# [Work to complete]
Look through the records and copy each line that has "thumbnail" in it.

##### Material for the task

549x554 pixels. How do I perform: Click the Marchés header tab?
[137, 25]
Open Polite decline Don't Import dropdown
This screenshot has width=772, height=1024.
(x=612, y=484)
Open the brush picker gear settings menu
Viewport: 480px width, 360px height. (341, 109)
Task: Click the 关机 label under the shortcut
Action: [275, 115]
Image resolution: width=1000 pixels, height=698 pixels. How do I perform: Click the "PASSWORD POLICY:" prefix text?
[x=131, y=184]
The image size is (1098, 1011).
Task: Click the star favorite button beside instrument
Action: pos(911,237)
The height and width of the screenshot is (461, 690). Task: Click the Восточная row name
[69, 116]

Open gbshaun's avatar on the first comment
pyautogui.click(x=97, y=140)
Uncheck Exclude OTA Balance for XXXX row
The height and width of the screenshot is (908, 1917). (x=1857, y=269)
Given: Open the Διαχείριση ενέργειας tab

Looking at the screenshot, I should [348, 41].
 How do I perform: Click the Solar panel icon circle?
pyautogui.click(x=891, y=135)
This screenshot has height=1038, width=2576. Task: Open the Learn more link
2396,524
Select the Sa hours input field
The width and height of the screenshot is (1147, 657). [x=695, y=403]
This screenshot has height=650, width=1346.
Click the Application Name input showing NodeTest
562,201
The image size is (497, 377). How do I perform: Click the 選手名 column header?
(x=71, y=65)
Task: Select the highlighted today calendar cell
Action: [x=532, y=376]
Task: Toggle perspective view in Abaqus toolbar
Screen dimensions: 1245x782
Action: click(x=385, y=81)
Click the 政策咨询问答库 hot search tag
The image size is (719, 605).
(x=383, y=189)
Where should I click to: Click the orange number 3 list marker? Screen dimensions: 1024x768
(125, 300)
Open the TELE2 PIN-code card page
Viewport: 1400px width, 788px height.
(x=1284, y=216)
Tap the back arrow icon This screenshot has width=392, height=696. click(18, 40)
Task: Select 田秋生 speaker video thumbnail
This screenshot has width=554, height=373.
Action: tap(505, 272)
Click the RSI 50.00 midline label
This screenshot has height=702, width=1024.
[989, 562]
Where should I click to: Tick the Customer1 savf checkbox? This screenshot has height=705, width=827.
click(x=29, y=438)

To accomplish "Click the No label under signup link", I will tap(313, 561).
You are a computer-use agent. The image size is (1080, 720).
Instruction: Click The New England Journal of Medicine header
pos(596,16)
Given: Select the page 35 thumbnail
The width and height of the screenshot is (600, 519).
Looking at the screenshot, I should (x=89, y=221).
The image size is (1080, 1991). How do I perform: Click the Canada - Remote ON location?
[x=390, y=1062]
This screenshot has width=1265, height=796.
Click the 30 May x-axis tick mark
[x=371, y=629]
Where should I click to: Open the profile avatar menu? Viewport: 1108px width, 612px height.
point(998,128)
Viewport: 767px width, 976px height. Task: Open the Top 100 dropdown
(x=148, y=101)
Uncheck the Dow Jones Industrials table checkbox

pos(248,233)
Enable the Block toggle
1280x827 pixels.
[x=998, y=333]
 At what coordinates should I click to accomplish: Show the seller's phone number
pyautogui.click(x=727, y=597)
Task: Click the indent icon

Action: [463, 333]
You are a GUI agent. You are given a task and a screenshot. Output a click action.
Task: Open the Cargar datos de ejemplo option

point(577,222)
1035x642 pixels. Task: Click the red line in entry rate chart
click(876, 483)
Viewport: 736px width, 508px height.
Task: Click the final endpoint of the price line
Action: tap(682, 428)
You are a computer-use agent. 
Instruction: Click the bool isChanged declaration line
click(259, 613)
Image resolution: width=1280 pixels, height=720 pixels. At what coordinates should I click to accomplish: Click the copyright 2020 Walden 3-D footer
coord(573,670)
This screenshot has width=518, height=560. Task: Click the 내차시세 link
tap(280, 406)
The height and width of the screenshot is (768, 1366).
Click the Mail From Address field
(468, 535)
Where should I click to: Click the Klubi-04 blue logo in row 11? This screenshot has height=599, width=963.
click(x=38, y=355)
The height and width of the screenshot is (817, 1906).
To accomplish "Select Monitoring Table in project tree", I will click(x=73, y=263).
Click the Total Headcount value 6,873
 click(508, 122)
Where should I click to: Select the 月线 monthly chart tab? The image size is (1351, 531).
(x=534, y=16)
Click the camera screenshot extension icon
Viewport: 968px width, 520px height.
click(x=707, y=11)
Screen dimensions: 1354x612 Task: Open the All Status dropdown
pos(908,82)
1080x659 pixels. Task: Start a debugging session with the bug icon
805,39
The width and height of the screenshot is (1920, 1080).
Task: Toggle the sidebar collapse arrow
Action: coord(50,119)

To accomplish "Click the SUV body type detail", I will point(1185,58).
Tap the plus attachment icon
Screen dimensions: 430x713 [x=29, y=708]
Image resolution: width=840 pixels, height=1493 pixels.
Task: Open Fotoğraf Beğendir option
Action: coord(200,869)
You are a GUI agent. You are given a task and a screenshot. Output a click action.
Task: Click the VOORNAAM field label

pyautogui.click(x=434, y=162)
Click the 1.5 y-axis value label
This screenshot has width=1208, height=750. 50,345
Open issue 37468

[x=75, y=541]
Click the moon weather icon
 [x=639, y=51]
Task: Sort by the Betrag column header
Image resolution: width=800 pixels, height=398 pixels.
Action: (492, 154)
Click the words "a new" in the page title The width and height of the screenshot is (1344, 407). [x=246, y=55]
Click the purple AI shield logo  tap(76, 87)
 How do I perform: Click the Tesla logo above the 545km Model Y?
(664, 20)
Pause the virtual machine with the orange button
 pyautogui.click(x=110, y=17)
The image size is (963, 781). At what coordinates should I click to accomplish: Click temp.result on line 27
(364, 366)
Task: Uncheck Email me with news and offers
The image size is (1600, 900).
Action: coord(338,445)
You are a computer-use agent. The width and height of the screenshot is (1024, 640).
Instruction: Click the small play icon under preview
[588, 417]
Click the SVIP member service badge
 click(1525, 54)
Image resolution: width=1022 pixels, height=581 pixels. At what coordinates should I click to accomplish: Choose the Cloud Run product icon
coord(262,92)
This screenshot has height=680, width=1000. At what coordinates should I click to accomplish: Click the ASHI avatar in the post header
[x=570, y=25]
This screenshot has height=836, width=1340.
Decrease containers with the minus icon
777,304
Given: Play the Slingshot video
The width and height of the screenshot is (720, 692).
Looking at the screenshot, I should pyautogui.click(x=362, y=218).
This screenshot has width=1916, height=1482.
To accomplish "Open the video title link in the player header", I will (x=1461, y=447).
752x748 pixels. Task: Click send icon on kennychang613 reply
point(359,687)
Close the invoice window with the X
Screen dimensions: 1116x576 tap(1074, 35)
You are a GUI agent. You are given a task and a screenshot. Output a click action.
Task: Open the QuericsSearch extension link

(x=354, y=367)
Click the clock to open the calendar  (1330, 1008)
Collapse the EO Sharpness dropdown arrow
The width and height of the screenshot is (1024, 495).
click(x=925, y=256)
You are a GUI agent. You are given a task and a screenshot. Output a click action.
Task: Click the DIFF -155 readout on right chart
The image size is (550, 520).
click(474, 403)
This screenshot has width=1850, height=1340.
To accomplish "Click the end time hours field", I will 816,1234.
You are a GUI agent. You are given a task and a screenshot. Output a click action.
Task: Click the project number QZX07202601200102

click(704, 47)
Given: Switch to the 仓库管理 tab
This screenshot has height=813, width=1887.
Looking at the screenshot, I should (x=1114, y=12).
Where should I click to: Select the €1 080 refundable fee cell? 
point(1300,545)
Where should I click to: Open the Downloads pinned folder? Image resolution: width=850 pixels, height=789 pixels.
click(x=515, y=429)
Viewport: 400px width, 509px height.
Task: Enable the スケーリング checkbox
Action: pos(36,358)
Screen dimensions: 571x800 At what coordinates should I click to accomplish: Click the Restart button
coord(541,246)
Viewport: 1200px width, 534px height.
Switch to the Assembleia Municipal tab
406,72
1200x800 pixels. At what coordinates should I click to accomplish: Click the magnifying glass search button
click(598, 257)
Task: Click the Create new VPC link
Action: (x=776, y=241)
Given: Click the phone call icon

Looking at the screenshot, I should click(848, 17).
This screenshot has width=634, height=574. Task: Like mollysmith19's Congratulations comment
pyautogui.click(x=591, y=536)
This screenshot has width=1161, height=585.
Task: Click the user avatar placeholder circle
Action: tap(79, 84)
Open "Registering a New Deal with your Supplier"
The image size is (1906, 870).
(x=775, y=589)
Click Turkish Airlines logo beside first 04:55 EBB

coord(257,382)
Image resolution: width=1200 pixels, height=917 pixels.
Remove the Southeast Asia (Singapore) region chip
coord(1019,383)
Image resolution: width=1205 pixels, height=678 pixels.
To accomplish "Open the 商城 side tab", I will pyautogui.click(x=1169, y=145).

##########

# [Answer space]
Task: Select 田秋生 speaker video thumbnail
Given: Select the page 35 thumbnail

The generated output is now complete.